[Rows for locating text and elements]
"""
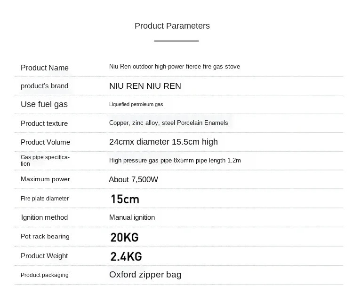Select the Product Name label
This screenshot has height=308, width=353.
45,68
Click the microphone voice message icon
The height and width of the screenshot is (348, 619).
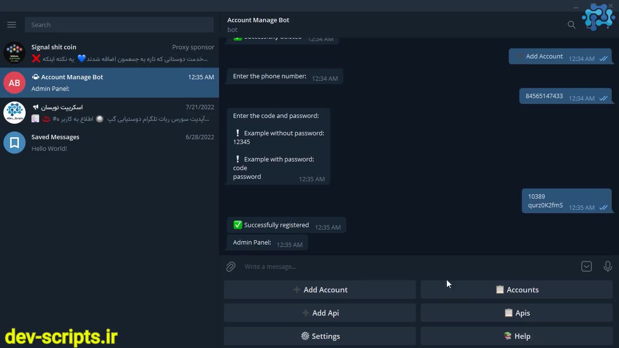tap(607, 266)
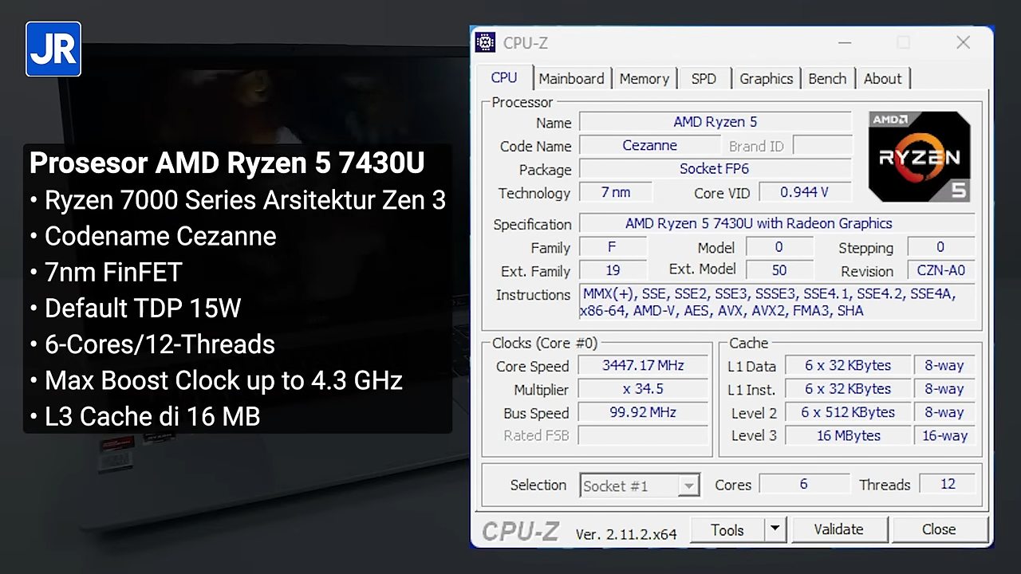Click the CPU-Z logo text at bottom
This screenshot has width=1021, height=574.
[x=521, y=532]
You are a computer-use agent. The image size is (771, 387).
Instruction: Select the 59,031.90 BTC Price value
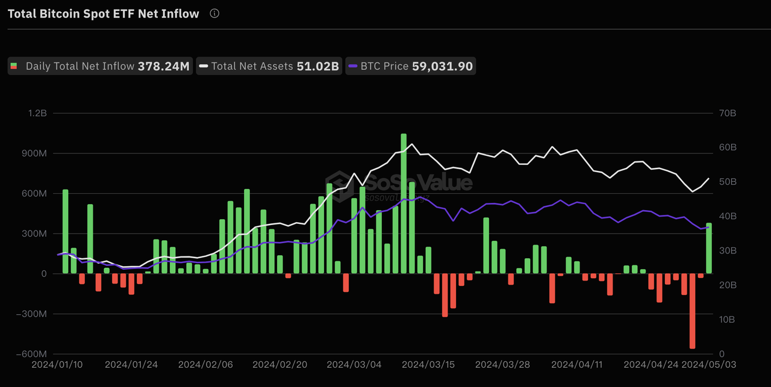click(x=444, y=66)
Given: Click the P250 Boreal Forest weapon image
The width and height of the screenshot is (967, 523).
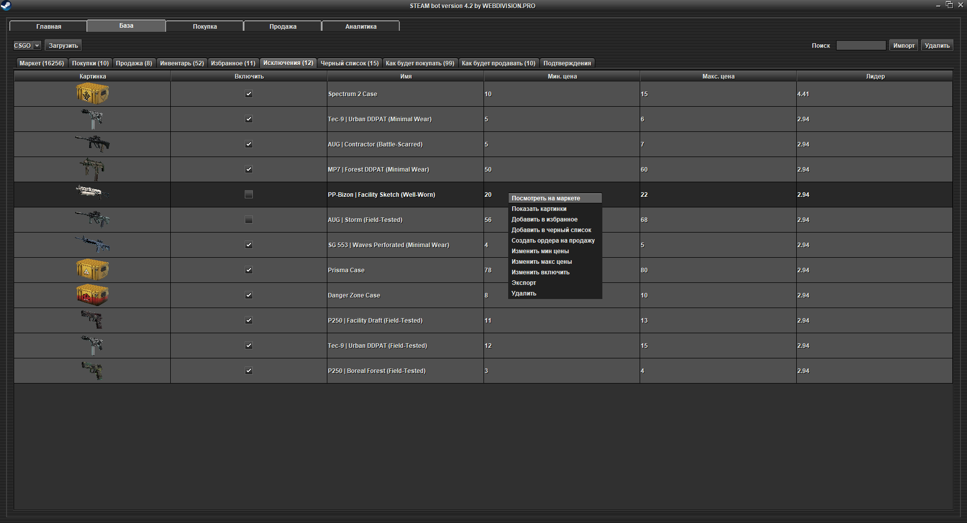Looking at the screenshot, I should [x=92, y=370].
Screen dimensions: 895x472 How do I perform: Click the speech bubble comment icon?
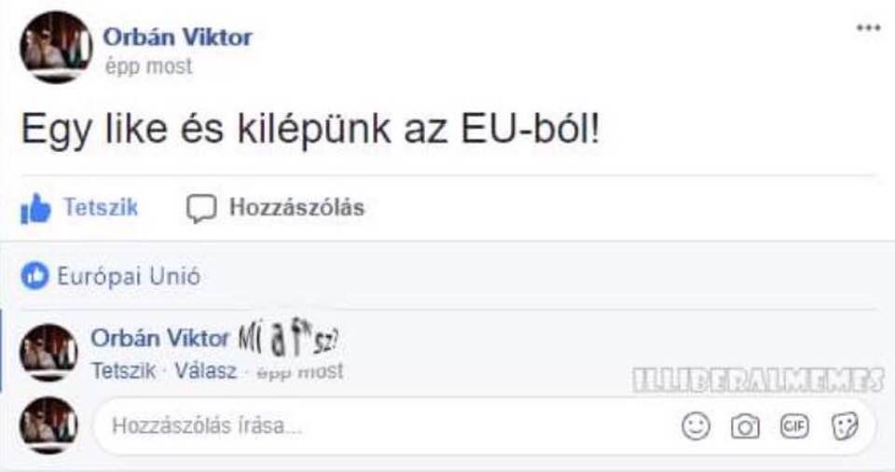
"""
Copy every row above word for word, but leave out the pictures.

Select the Product Name label
This screenshot has height=308, width=353.
45,68
Click the microphone voice message icon
The height and width of the screenshot is (348, 619).
tap(607, 266)
Click the CPU-Z logo text at bottom
This screenshot has width=1021, height=574.
[x=521, y=532]
You are a computer-use agent. The image size is (771, 387).
Instruction: Select the 59,031.90 BTC Price value
click(x=444, y=66)
Given: Click the P250 Boreal Forest weapon image
The width and height of the screenshot is (967, 523).
Looking at the screenshot, I should [x=92, y=370].
Screen dimensions: 895x472 How do I perform: Click the speech bubble comment icon?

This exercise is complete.